Unlike the use of wikis or blogs for content creation, the application of social bookmarking focuses primarily on creating connections between content and people. An exploration of the networked content–content, content–user and user–user relations may deepen our understanding regarding how these iterative interactions influence students’ choice of information resources and group formation through participating in CIS activities. Accordingly, there are many critical research issues raised with such innovative learning context. How does a student’s learning trajectory alter in accordance with comment and identity received from participating in the CIS activity? How does an interest group develop through iterative interactions in the CIS activity? To explore such research issues needs more fine-grained and specific ways of conducting both quantitative and qualitative analyses to depict students’ learning in more detail. Some specific methods such as sequential analysis and social networking analysis are applicable for analyzing dynamic process of the CIS activity. These analytical techniques and approaches could be employed in future research to explore which online resources are valuable, and the composition of group affiliation while students participate in CIS activities for learning specific topics related to personal interests. Consequently, these identified information resources and members could be critical to the facilitation of students’ learning and the development of learning communities.

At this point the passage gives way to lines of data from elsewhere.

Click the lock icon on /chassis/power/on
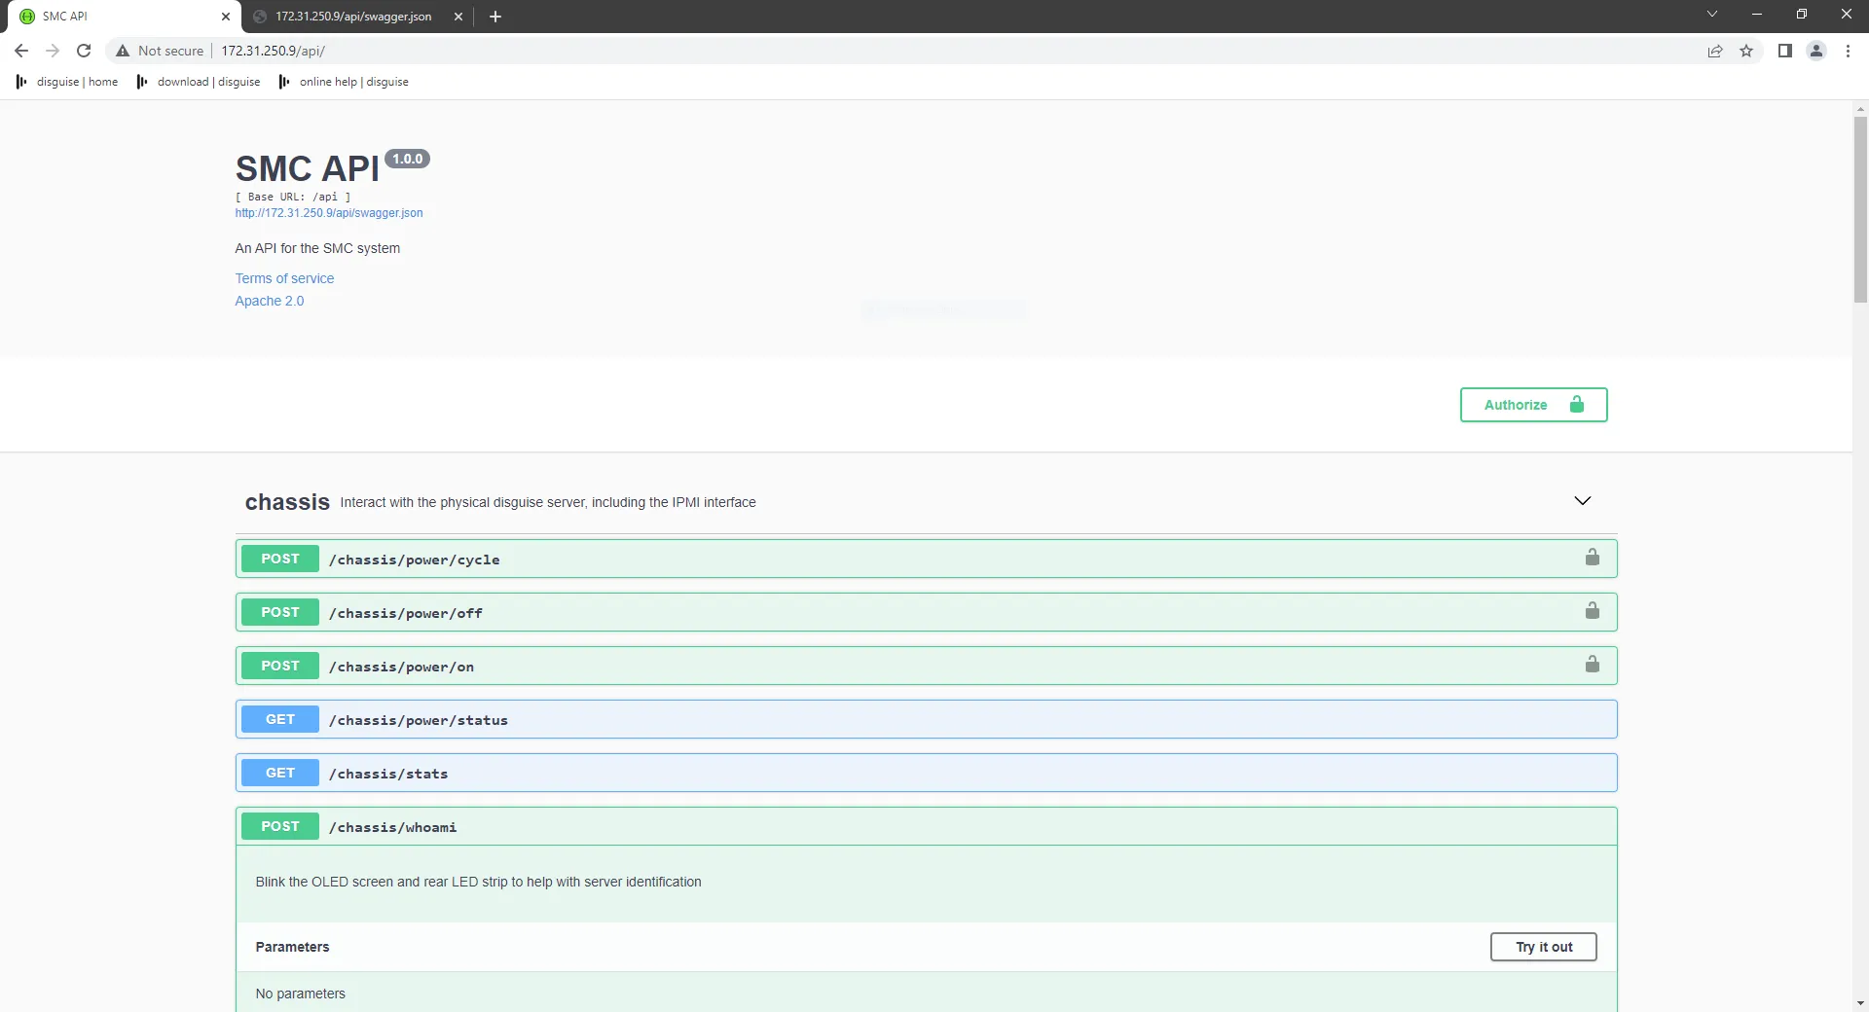(x=1593, y=665)
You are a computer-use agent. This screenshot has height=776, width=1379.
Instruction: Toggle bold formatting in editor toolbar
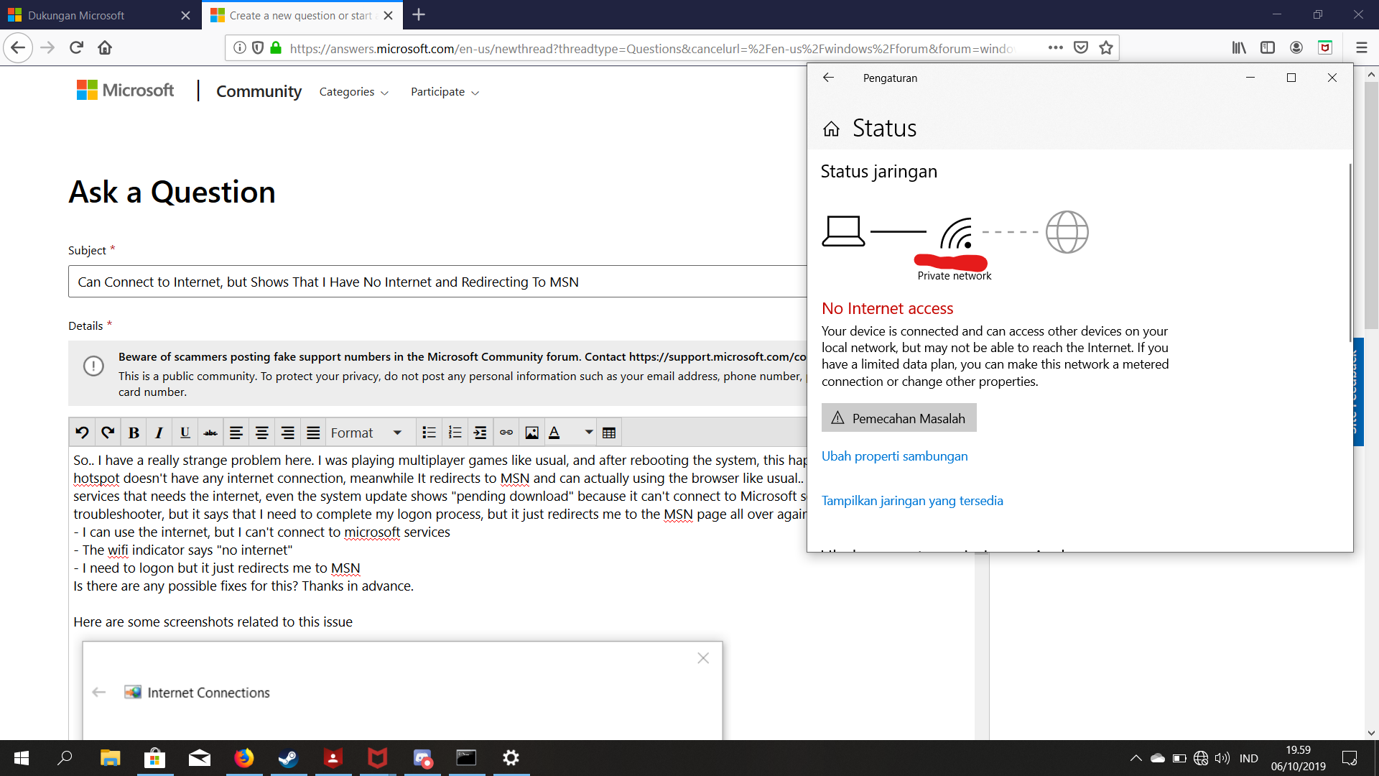[x=134, y=433]
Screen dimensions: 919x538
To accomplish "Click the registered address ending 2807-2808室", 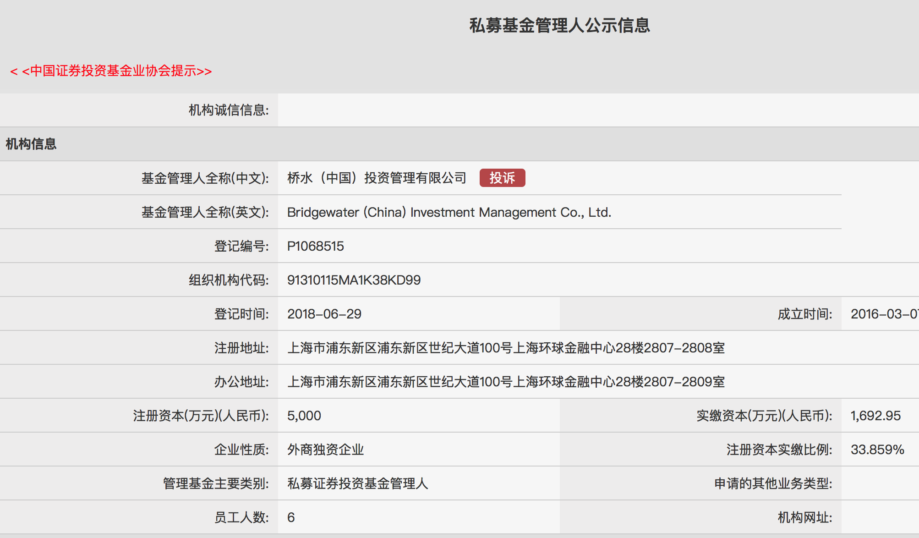I will (x=506, y=348).
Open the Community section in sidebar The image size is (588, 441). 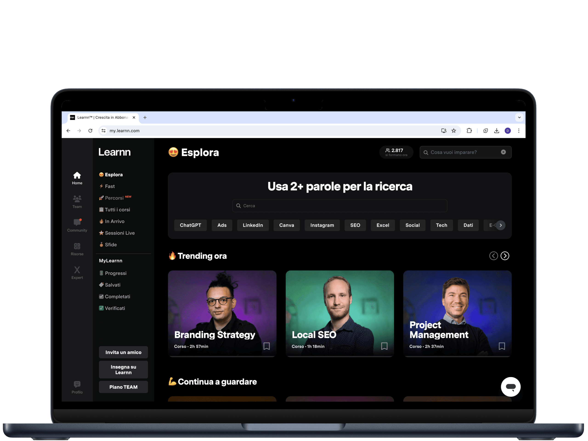tap(77, 225)
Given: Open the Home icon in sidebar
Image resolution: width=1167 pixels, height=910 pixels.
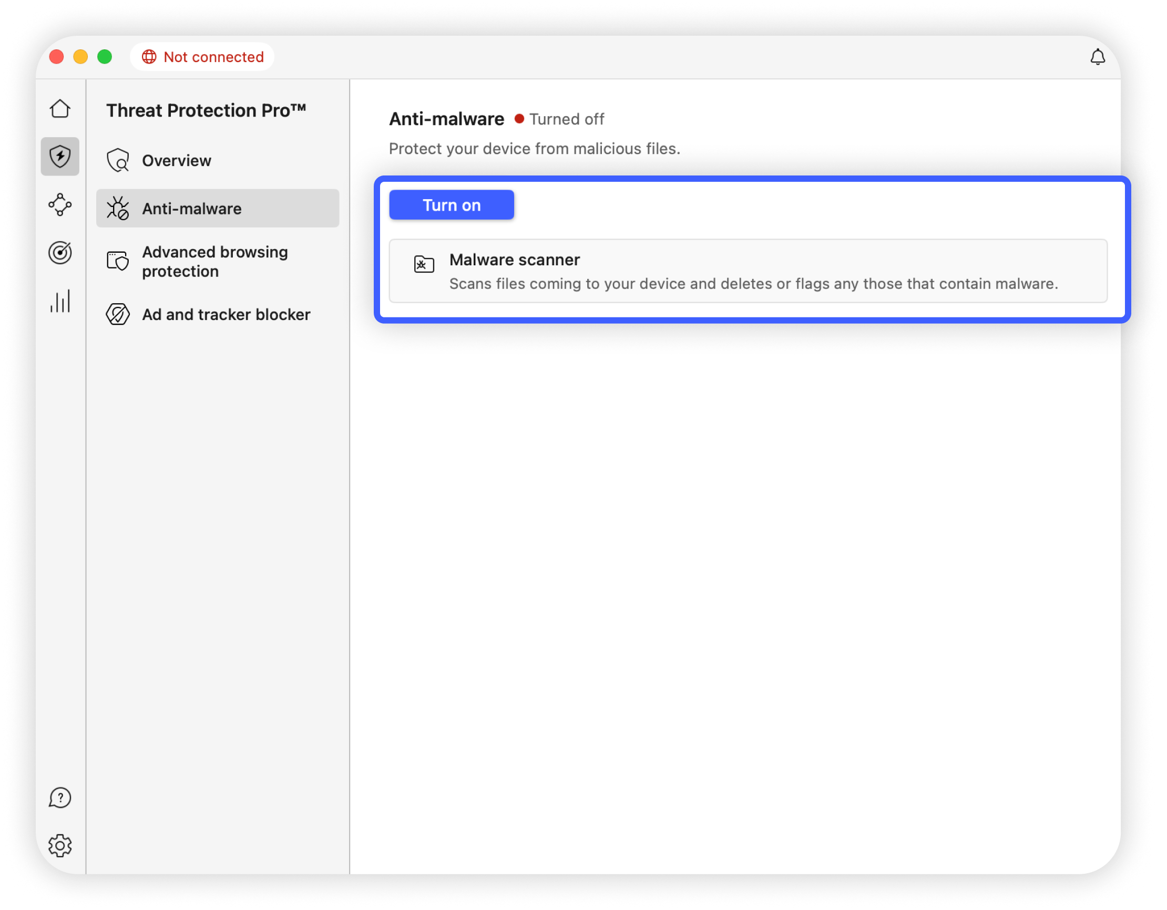Looking at the screenshot, I should [x=60, y=109].
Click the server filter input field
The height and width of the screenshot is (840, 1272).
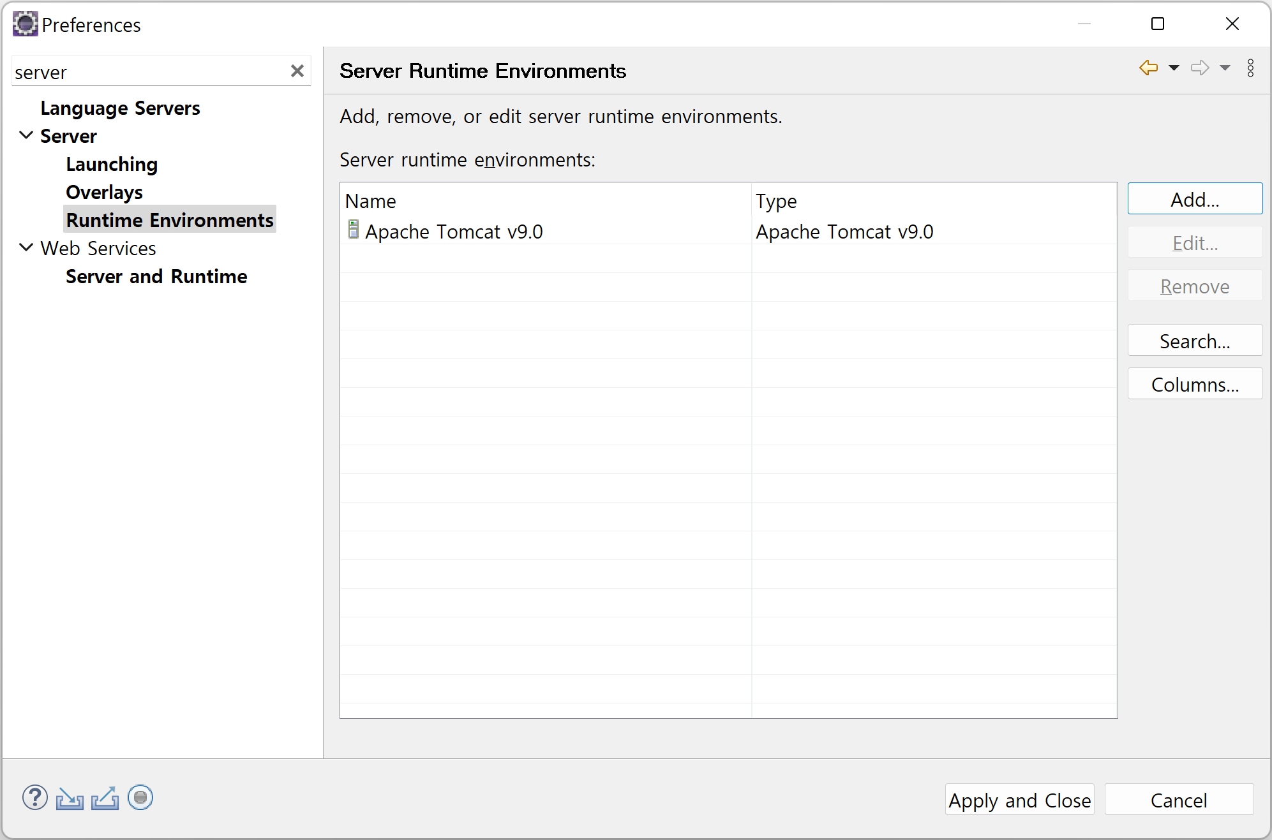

Employing social bookmarking to engage students in CIS activities really challenges educators and researchers to rethink the way in which students treat the information they find, to redefine the process of personal cognitive operation of socially negotiated content, and to examine its potential for the attainment of more and better information in a communal model. Inevitably, students have begun to develop a different relationship with the Internet that has raised numerous implications for teaching and learning. These Web 2.0 applications may not be necessary for effective learning, but demand that educators and researchers should recognize their potential for supporting the reformation of content and curriculum for improving students’ learning. An increasing number of studies are devoted to research on the educational potential of these innovative technologies, but schools have been slower to consider the use of Web 2.0 applications for teaching and learning in the classroom (Richardson 2006). This study suggests that instructional design can combine different salient mechanisms of various Web 2.0 applications in line with the objectives of teaching and learning.

Based on the aforementioned descriptions, it is proposed that social bookmarking can not only be used as a research tool for investigating collective information behaviors, but also as an instructional tool for engaging students in participatory learning. In addition to the concern about one’s own learning progress, students need to be aware of their responsibility to contribute to the participation in CIS activities. The more shared information resources attached with one’s opinions for academic purposes, the more easily learners can find and connect to the learning resources they need and desire. These metadata that others apply to the content of different subjects may provide students with various experiences and perspectives on learning about what they are really interested in. Consequently, these reusable information resources could constitute a database which includes more fine-grained free online learning resources, and the more students who contribute their efforts to CIS activities, the more valuable learning resources and experiences will be generated.